Les arrangements, le style et les sons : ils peuvent faire ou défaire un morceau, le rendre totalement unique. Mais leur simple ré-interprétation n'est pas suffisante pour dénoncer un plagiat. Il faudrait pour cela copier une partie complète instrumentale : c'est le "sampling".
Si tu joues une chanson, à savoir la mélodie et/ou les accords, (tu as tout à fait le droit de la siffler et de t’accompagner), cette interprétation est la tienne. Tu as donc un droit d’interprétation car on estime que ta version est tout simplement différente de la version originale, et que tu apportes ta “personnalité”, ta façon de jouer.
A partir du moment une diffusion publique et l'argent entrent en jeu, le compositeur ou tout autre représentant légal peut demander une rétribution ou simplement te refuser le droit de l’interpréter sur le net et ailleurs sur Terre et dans tout l'univers publiquement.
Cela se passe sans trop de problèmes sur Youtube par exemple, dans la mesure où tu “apportes” quelque chose, que tu ne fais pas une copie à l’identique, et que tu partages / offre les revenus générés par ta prestation. Attention cela n'est pas systématique.
Il est très difficile de jouer une musique rigoureusement similaire à la version originale. En effet plusieurs sous éléments sont utilisés lors de l’enregistrement initial de la bande son : les musiciens, les instruments, leurs interprétation, le mixage, l’ingénieur du son, le studio, la mélodie et les arrangements.
Si dans ce domaine la tolérance est grande, il y a interprétation et interprétation.
En effet : jouer un titre du groupe Supertramp à la guitare peut être considéré comme personnel, mais si tu le reprends au piano et à fortiori au piano électrique (rien que le son est identifié au groupe et inversement), tu vas te rapprocher tellement de l’œuvre originale que tu seras accusé de copie et non d’interprétation (merci Roger Hodgson).

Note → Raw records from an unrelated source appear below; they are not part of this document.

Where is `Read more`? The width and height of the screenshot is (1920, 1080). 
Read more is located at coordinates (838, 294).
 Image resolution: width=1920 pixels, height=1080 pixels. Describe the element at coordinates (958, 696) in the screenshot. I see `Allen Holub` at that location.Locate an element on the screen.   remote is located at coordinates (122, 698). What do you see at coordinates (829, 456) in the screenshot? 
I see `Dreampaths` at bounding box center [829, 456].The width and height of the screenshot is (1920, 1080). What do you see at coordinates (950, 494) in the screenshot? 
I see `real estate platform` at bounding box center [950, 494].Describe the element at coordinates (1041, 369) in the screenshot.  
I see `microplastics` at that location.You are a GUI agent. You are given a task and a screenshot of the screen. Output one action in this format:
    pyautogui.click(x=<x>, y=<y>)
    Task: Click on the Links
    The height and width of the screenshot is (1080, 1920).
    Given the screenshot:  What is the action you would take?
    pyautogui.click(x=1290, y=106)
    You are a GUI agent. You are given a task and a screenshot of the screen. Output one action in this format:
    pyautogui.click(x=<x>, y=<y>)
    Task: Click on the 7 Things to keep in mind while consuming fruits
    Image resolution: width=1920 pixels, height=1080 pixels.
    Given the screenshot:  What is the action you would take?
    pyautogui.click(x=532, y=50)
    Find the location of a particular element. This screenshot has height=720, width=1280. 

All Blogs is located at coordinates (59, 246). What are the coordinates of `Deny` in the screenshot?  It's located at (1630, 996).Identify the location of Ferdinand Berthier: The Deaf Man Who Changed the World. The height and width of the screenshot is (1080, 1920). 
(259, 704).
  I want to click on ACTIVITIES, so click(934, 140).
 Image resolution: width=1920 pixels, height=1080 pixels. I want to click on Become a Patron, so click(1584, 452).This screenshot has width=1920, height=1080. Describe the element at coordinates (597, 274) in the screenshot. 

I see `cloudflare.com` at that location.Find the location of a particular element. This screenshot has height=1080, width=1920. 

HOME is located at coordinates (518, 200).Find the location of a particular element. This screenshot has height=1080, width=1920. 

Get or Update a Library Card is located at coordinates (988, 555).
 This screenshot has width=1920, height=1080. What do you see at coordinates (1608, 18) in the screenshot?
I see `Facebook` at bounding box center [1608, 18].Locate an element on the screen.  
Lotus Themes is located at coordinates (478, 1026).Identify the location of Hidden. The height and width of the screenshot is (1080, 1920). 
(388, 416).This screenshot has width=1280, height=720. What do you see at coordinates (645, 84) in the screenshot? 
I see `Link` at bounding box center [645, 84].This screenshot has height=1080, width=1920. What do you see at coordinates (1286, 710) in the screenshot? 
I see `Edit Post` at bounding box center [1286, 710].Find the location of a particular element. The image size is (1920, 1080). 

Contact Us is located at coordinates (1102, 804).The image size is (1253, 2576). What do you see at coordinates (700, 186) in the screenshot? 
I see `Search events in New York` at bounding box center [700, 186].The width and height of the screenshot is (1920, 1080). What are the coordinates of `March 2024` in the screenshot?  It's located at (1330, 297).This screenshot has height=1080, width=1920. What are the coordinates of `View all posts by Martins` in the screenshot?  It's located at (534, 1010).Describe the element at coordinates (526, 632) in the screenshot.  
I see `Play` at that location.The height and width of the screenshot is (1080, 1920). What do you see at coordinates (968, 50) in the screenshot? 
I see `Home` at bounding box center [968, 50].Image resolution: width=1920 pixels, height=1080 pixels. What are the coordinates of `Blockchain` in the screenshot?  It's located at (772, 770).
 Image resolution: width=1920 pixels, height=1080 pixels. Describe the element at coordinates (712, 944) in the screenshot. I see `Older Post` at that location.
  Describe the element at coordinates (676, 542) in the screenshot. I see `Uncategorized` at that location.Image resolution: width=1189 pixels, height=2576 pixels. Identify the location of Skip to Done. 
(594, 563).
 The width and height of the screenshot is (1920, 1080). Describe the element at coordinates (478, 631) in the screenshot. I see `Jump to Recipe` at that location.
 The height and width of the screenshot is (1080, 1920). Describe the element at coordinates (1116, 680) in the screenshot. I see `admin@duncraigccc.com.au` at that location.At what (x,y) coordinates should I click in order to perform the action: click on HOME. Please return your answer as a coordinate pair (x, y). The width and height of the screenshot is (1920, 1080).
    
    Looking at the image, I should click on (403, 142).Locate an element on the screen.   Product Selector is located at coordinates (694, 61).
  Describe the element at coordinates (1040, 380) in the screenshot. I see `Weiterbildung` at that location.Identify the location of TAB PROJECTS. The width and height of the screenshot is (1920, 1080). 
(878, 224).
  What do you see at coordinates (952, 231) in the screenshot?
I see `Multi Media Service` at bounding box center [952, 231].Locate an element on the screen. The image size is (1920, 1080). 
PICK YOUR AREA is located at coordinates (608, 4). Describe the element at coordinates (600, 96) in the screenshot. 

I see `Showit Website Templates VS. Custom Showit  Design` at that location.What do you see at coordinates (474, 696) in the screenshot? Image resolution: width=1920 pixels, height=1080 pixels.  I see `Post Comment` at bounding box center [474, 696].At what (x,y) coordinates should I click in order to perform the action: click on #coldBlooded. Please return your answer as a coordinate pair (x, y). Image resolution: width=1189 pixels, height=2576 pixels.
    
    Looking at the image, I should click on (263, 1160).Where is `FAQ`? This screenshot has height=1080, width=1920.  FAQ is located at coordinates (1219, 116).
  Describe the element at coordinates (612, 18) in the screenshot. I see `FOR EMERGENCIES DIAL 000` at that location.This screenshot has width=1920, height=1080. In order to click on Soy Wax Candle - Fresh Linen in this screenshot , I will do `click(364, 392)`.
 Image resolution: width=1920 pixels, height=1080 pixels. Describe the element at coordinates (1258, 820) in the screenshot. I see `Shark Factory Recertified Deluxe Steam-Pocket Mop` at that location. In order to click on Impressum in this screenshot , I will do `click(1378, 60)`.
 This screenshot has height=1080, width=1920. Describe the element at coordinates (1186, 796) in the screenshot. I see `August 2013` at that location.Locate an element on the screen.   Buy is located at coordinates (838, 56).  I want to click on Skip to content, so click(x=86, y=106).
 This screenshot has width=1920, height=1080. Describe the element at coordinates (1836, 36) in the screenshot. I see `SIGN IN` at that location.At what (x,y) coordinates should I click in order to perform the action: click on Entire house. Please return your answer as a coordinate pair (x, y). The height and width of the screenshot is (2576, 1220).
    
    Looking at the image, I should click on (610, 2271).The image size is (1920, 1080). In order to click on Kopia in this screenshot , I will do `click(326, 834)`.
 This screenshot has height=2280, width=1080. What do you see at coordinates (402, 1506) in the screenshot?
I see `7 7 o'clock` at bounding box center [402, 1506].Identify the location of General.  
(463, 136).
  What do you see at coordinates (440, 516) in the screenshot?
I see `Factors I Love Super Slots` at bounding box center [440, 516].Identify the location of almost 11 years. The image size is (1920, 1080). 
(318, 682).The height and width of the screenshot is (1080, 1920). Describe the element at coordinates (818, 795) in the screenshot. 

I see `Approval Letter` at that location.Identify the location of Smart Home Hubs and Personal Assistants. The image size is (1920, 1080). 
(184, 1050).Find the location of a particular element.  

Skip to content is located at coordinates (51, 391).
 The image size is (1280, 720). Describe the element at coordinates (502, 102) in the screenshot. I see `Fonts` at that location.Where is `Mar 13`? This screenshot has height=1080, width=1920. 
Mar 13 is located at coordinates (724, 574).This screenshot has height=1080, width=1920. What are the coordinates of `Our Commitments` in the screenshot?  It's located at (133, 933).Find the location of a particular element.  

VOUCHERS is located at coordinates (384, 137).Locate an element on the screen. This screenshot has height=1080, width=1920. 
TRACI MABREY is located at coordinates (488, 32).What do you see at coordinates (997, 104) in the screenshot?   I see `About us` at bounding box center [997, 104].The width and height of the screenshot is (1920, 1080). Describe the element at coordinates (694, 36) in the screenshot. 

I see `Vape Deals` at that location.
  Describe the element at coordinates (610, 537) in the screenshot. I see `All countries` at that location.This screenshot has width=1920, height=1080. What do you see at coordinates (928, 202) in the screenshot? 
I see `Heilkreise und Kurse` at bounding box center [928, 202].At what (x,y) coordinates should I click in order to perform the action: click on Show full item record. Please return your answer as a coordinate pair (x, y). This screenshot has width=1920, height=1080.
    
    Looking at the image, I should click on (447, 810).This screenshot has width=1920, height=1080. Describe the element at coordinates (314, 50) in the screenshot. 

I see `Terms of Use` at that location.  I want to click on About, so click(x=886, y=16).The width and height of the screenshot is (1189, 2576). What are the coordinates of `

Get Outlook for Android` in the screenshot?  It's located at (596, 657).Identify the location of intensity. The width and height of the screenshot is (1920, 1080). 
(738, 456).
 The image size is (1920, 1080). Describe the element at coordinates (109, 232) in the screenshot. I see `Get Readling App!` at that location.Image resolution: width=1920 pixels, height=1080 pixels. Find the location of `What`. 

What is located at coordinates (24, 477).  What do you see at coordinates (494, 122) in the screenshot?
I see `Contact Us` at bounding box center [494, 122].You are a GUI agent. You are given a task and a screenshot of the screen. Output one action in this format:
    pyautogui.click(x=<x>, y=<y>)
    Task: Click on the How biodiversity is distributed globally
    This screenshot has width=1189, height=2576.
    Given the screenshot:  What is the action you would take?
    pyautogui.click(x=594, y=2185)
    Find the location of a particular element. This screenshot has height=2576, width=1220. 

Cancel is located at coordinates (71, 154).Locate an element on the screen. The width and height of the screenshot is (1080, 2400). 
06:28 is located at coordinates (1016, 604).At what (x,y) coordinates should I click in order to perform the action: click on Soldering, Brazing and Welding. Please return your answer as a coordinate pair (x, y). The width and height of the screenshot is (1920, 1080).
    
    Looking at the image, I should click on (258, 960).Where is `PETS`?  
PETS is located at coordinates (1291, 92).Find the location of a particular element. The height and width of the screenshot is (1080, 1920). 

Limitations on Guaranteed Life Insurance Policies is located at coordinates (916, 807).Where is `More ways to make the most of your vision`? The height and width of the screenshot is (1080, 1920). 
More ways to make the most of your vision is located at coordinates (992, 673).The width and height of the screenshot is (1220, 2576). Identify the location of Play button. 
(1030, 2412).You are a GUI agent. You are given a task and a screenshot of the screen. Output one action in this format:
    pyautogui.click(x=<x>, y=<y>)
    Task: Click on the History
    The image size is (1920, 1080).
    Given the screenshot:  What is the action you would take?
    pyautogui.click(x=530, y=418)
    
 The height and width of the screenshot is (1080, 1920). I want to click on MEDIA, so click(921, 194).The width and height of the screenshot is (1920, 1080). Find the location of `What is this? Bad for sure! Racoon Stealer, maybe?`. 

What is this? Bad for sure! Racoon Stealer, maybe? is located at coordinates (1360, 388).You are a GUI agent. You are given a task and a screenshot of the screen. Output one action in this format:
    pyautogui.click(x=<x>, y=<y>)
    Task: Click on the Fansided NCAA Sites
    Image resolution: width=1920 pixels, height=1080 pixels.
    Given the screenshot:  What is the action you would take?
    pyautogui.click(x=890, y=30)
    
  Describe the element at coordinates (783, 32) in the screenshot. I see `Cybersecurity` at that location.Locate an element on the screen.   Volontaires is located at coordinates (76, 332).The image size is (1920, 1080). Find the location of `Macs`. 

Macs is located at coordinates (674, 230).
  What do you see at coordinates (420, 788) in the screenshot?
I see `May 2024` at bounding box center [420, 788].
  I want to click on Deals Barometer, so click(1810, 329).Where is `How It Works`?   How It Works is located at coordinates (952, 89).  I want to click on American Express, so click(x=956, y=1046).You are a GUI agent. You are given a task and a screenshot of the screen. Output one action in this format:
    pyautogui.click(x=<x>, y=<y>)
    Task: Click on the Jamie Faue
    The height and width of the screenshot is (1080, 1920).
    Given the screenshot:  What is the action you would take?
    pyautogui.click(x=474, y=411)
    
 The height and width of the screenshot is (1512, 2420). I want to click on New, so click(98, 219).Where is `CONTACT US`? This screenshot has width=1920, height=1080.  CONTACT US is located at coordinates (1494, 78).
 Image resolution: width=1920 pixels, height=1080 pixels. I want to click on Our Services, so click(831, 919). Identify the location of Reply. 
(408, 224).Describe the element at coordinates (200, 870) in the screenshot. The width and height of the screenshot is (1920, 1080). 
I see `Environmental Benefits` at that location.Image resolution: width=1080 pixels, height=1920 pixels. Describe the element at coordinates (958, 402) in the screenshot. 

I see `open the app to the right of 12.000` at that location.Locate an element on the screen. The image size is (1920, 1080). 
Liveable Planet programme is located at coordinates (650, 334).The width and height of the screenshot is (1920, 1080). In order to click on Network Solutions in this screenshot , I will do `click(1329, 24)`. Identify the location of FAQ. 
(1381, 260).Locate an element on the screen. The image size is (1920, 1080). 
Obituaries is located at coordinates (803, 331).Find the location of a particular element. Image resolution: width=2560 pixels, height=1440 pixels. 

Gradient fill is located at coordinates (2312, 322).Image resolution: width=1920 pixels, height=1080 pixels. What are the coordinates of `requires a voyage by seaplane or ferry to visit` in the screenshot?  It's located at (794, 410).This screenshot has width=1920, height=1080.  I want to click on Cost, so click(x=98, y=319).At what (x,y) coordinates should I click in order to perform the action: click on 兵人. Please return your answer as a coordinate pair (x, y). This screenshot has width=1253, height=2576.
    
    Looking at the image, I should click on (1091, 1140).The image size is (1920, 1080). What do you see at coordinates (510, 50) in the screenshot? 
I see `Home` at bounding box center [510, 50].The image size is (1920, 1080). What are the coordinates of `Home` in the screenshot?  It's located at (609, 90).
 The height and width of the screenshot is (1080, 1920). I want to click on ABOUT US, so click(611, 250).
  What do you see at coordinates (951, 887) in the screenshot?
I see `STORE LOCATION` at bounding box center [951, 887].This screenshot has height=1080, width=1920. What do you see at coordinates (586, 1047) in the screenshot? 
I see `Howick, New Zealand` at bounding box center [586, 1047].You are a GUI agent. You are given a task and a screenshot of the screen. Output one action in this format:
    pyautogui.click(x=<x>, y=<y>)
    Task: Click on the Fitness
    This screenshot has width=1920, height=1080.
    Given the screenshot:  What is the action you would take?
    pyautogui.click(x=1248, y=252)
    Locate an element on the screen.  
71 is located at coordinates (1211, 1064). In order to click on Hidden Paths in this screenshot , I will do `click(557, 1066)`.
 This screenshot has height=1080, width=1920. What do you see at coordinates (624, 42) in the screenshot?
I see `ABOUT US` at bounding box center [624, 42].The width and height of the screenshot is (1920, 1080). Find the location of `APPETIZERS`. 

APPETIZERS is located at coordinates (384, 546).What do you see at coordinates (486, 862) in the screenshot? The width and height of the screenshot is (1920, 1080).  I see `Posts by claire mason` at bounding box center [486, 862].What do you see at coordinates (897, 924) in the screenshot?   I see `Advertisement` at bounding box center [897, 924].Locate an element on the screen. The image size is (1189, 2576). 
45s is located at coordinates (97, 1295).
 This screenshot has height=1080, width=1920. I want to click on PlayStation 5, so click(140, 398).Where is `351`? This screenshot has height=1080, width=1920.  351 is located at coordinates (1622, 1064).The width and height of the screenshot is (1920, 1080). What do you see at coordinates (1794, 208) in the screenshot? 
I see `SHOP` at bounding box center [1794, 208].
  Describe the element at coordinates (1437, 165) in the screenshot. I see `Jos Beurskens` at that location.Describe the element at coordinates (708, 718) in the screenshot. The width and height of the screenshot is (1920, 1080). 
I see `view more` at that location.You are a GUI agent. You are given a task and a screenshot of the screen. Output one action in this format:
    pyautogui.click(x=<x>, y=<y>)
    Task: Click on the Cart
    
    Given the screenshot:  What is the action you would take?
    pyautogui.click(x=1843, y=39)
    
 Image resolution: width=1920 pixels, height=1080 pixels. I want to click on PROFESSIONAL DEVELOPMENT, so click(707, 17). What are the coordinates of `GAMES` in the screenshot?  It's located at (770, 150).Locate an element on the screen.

On pourrait même se demander si jouer sur un piano Fender est autorisé.
Par contre, si tu fais et tu vends toi même ta suite d'accords Am / D / Bm7 / E7 avec un certain rythme (ou un rythme certain) sur lesquels on pourrait par hasard chanter un certain titre d'un duo français dont le prénom est Rita, et bien il sera extrêment difficile de crier au plagiat sur cette suite d'accords avec un style très différent. Tu peux écouter d'ailleurs ce que nous proposons dans ce registre particulier en visitant notre site BANDCAMP et cette version instrumentale ou tu pourrais chanter une chanson avec le mot "grenade" par exemple...
2/ Les paroles : attention danger !!!
Il ne peut exister d’interprétation des paroles : un mot est un mot, un texte est un texte. Il s'agit donc une copie systématique, donc demande d'autorisation préalable, donc la galère, donc bye bye les karaokés faciles à partir de séquences MIDI ou des covers où les paroles apparaissent clairement à l’écran.
SI tu n’as aucune autorisation du parolier ou de son représentant, Youtube ferme ta chaîne, que la monétisation soit activée ou non, ta page est supprimée, ton site fermé.
Restent les textes du domaine public… La Marseillaise ?
Mieux encore : écrire.
3/ L’interprétation
L’interprète, qu’il chante ou joue le morceau, donne vie et une existence publique à l’oeuvre musicale. Utiliser l’interprète original est impossible, ou cela s’appelle de la diffusion d’une oeuvre complète sans autorisation. Clairement ? Du piratage.
Mieux vaut passer son temps à composer.